I live in Tangier, which of all the cities of the Maghreb has the most ancient ties to Europe. In fair weather we see the coast of Spain from Gibraltar to Cape Trafalgar, a 15-mile swim away through smiling, lethal currents. Perhaps it’s this proximity to Europe that has kept Morocco from revolution. We had riots here in February, when a lost football match spurred a crew of young hotheads to smash banks, loot shops and cause a few hours’ mayhem, but retribution was swift and fierce and since then all has been relatively calm. Yes, there is corruption and unemployment, but King Mohammed VI is not a Mubarak figure; he is perceived as near sacred.
A few weeks ago, on coming north to London, the taxi from Heathrow was loath to take me home to Piccadilly and dumped me in St James’s Square. I wheeled myself uphill through streets thronged with police. Outside Fortnum & Mason was a crowd baying a message of hate, and the store — part of the empire of the Canadian Weston family — had also been invaded. No one had told this rabble that there are few families in England who have done more for good causes here and none who give with less parade. Is this how we say thank you? I struggled home, enraged, over broken glass. I’ve yet to hear how the law dealt with these foes of life and harmony. I hope severely. King Mohammed would have known what to do.

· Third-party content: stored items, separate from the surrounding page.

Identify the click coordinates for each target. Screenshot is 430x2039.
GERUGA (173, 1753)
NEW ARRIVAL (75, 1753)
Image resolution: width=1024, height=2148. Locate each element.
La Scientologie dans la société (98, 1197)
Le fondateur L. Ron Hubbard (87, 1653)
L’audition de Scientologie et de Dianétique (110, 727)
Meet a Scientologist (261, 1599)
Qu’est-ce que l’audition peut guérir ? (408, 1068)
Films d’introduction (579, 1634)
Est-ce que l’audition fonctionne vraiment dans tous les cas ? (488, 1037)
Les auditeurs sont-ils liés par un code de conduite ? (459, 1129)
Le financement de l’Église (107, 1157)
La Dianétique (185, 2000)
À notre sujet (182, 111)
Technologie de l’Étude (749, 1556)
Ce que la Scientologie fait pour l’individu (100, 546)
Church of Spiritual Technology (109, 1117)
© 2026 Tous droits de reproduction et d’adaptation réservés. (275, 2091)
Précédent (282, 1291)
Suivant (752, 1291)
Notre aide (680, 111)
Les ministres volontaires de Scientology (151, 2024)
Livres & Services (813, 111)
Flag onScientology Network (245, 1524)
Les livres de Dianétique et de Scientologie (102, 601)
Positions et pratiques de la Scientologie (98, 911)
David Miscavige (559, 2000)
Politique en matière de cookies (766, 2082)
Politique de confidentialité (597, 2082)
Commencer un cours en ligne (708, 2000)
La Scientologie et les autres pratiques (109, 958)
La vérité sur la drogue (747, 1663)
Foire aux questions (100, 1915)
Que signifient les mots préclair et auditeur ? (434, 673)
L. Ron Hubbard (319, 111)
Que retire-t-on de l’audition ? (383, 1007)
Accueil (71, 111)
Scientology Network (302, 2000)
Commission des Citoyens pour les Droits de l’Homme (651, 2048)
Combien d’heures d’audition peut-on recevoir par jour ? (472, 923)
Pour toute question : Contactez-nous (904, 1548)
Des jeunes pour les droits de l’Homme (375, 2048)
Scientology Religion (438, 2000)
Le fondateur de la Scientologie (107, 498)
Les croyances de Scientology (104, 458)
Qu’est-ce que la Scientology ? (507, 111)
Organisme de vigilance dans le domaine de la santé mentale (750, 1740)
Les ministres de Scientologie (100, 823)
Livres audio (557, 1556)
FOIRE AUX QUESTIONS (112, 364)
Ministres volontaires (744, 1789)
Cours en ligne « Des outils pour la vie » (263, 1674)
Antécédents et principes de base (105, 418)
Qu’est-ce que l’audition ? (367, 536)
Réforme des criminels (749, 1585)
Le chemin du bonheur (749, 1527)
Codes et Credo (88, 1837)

On Sunday, the church of St Andrew in Tangier was full. Illegal immigrants from black Africa swarmed the altar steps to receive the priestly blessing: devout, elegantly dressed and mostly in their twenties. Across the Sahara they’ve trekked towards this chimeric city, surviving, God knows how, yet staying chic, graceful and brave. St Andrew’s is a cool oasis in the city, with texts from the Koran woven into the plasterwork of the reredos and the Lord’s prayer in Arabic script round the chancel arch. Its very existence — built by the Scots, painted by Matisse — encourages a belief in miracles.
Today my friends the Mileses arrive from the Pyrenees. Barry Miles is the intrepid chronicler of the swinging sixties, of the antics of Allen Ginsberg, Gregory Corso and the dear seer and junkie marksman William S. Burroughs. Miles is here to trace the footsteps of the old master; to sit in the cafe where Burroughs, Brion Gysin and their native acolytes dodged little Truman and big Tennessee; to observe the antics at the Petit Socco, the tiny square in the humming medina. Who now remembers the grave, grey gentleman from the Villa Muneria and his English lovers: Ian Sommerville, the mystic mathematician from the north, and Mikey Portman, depraved angel from Bryanston? Who here remembers the Dream Machine and the cut-ups? Perhaps only Blanca Hamri, the wise American widow of Gysin’s painter pupil Hamri, who led the Rolling Stones to the revels of Jajouka more than 40 years ago.
In England to The Magic Flute, in an airy metallic pavilion floating over the lush parkland of Mark Getty’s Chiltern estate. It is Garsington transplanted and transformed, without the tumbling formal gardens where Lady Ottoline dallied with Bertrand Russell, yet somehow richly Arcadian. The queen of cricket pitches sits hard by the lake. The crowd, mostly Londoners but with a leavening of local gentry, remember the cricketing summers and the high pheasants of yore.
And again in London to agonise over the National Trust’s apparent zeal to reinvent itself with an embarrassing notion of benches that speak. It’s strange to see this great institution take its cues from publicists. It is still wonderful to see the subtlety of the trust’s additions to its libraries and to be comforted that scholarship is tempered by imagination. Lighting fires in the hall is right and proper — but please can we rest awhile without being jawed at by Stephen Fry?
Back home in the land of the Moors, I marvel at the transformation of the Medina. Acres of confused building are being torn away to reveal the old line of the city’s limits. Most exciting, the scraping away of rank vegetation reveals fortifications not seen in two lifetimes, including an amphitheatre of stone terracing that we know from 16th-century engravings. Suddenly a wide corniche curls along the northern shore, glorious new strolling ground beneath the heights of this ancient city, which for 20 years in the 17th century, as the dowry of Charles II’s queen, cost England dear.
Christopher Gibbs is an art dealer, aesthete and church warden.